** Opening Data for review block **
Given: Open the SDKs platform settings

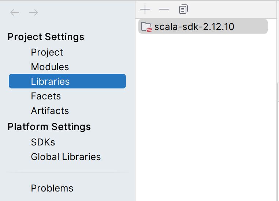Looking at the screenshot, I should (x=43, y=142).
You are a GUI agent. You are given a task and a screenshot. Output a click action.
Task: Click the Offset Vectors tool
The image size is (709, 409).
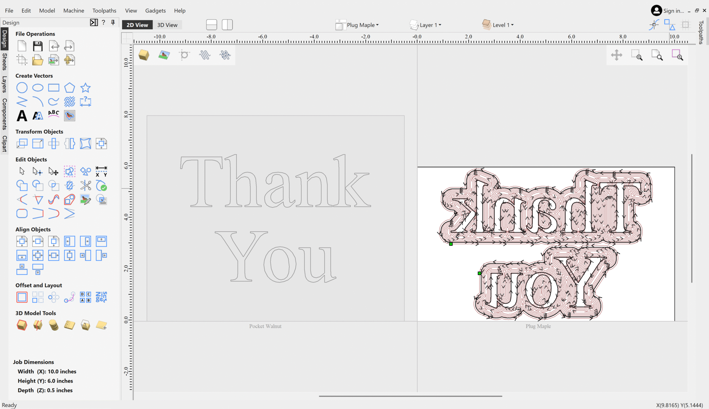pos(22,297)
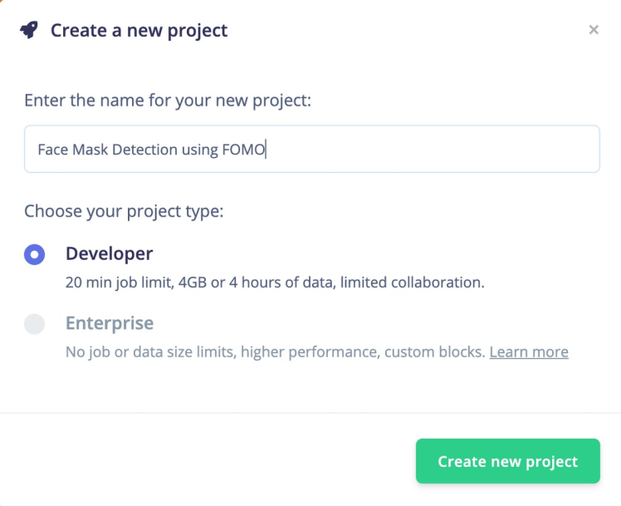The image size is (621, 506).
Task: Click the 'Choose your project type' label
Action: point(124,211)
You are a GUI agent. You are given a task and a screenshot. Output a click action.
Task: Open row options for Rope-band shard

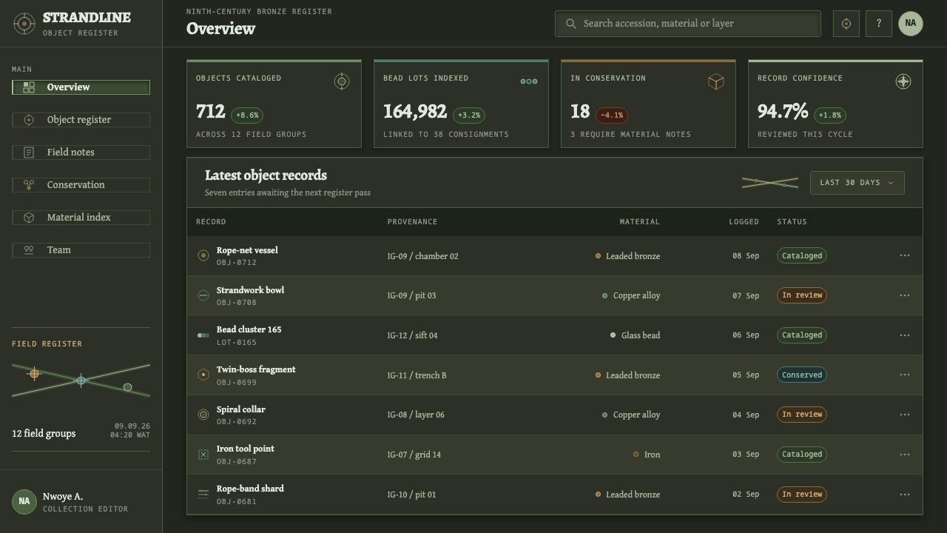point(904,495)
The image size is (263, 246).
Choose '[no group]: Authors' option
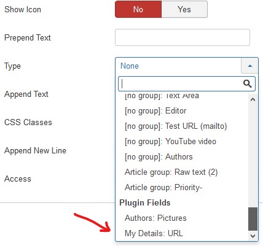184,157
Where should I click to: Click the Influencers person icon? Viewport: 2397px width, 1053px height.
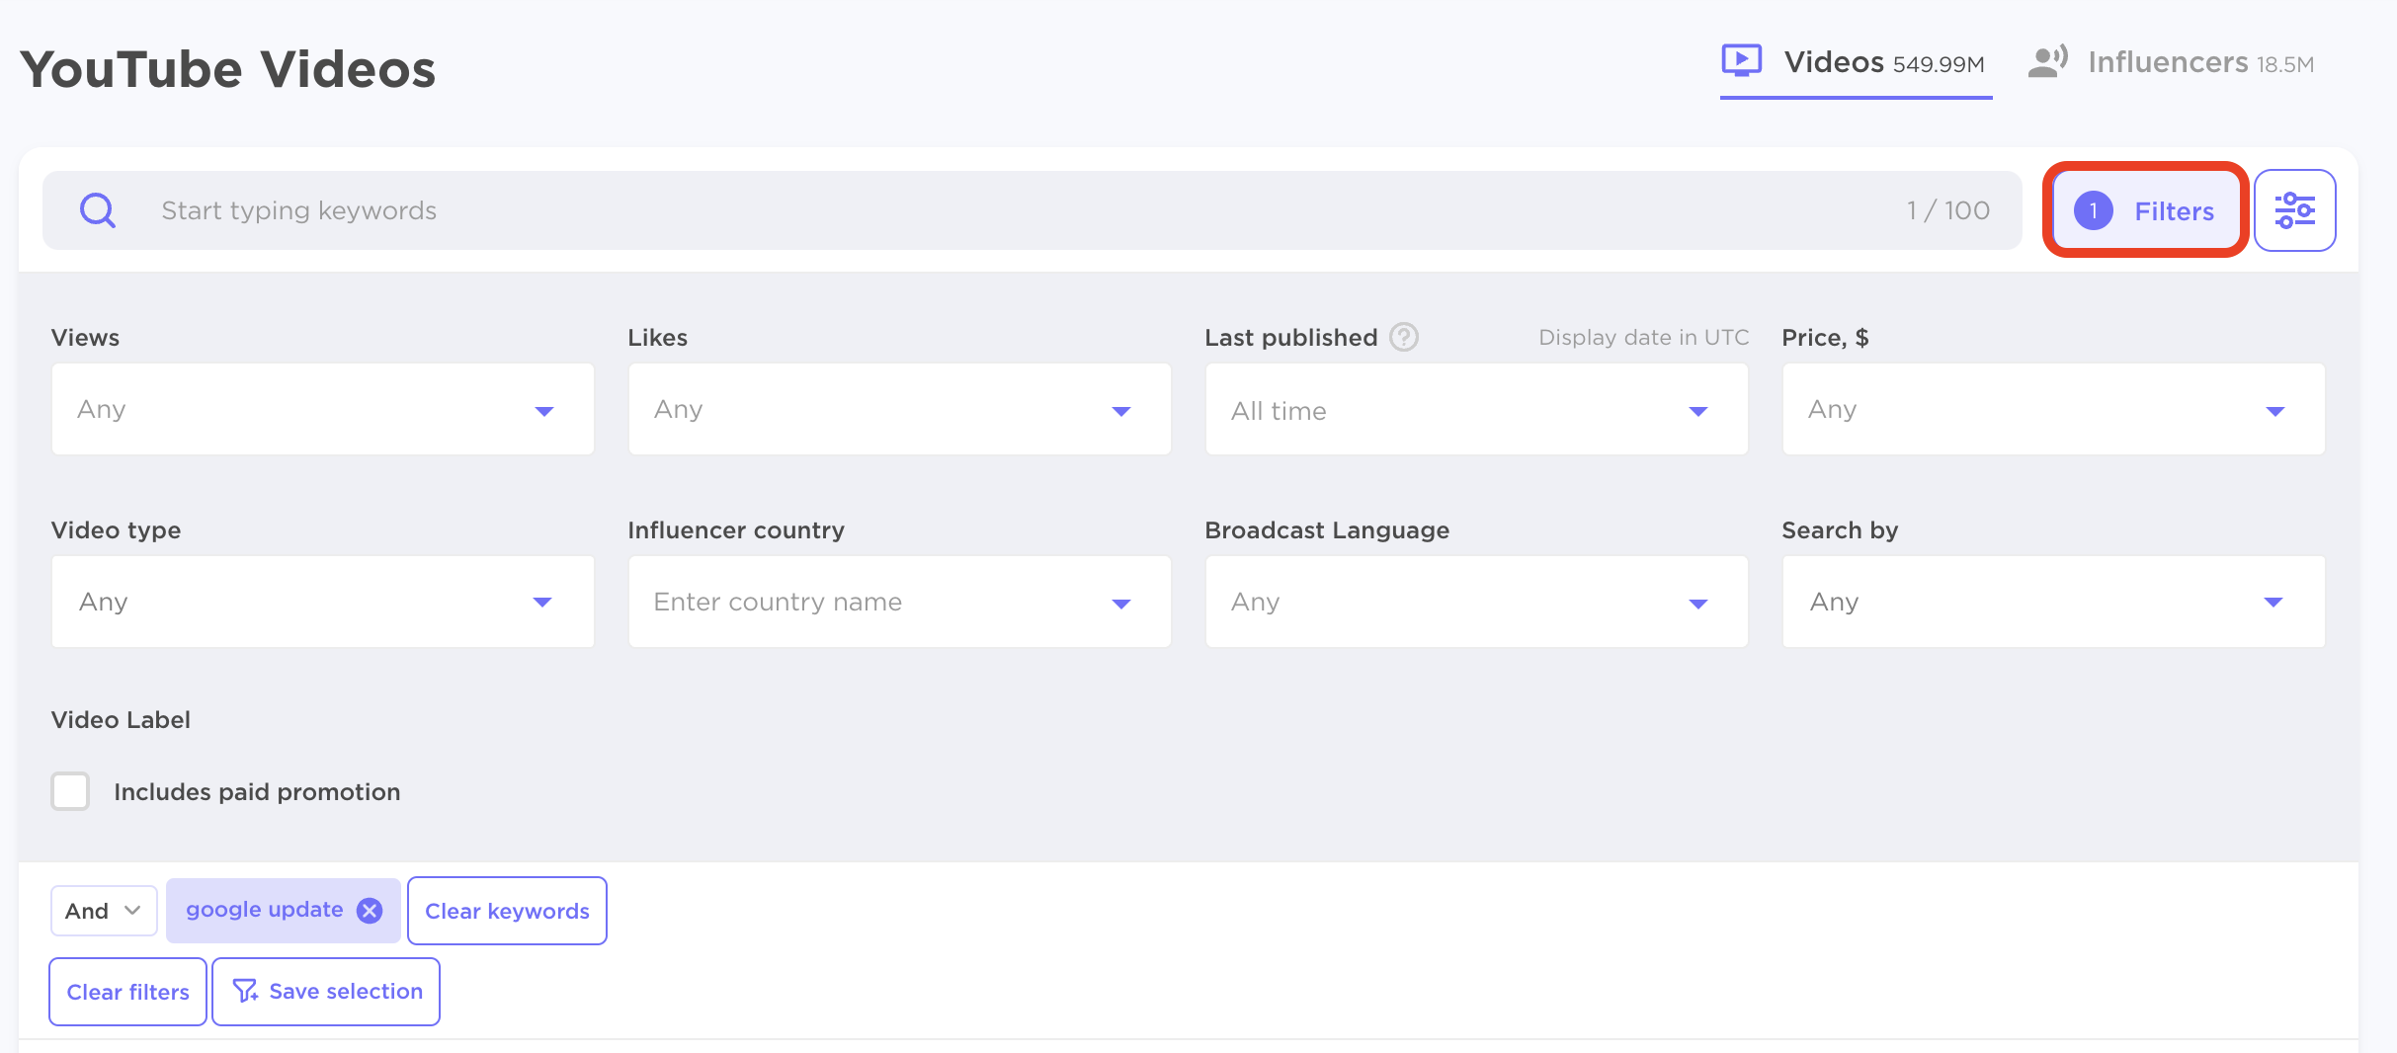tap(2047, 62)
** Closing Data for review block **
Exercise objective.
All records above should be duplicated exactly, with the pictures omitted.

Solution for this problem.
Given: Open the SDKs platform settings

Looking at the screenshot, I should (x=43, y=142).
You are a GUI agent. You are given a task and a screenshot. Output a click action.
Task: Click the Offset Vectors tool
The image size is (709, 409).
pos(22,297)
The image size is (621, 506).
Task: Click the 'Choose your project type' label
Action: point(124,211)
You are a GUI agent. You are given a task and a screenshot. Output a click action.
Task: Open row options for Rope-band shard

point(904,495)
The image size is (263, 246).
Choose '[no group]: Authors' option
184,157
Where should I click to: Click the Influencers person icon? Viewport: 2397px width, 1053px height.
tap(2047, 62)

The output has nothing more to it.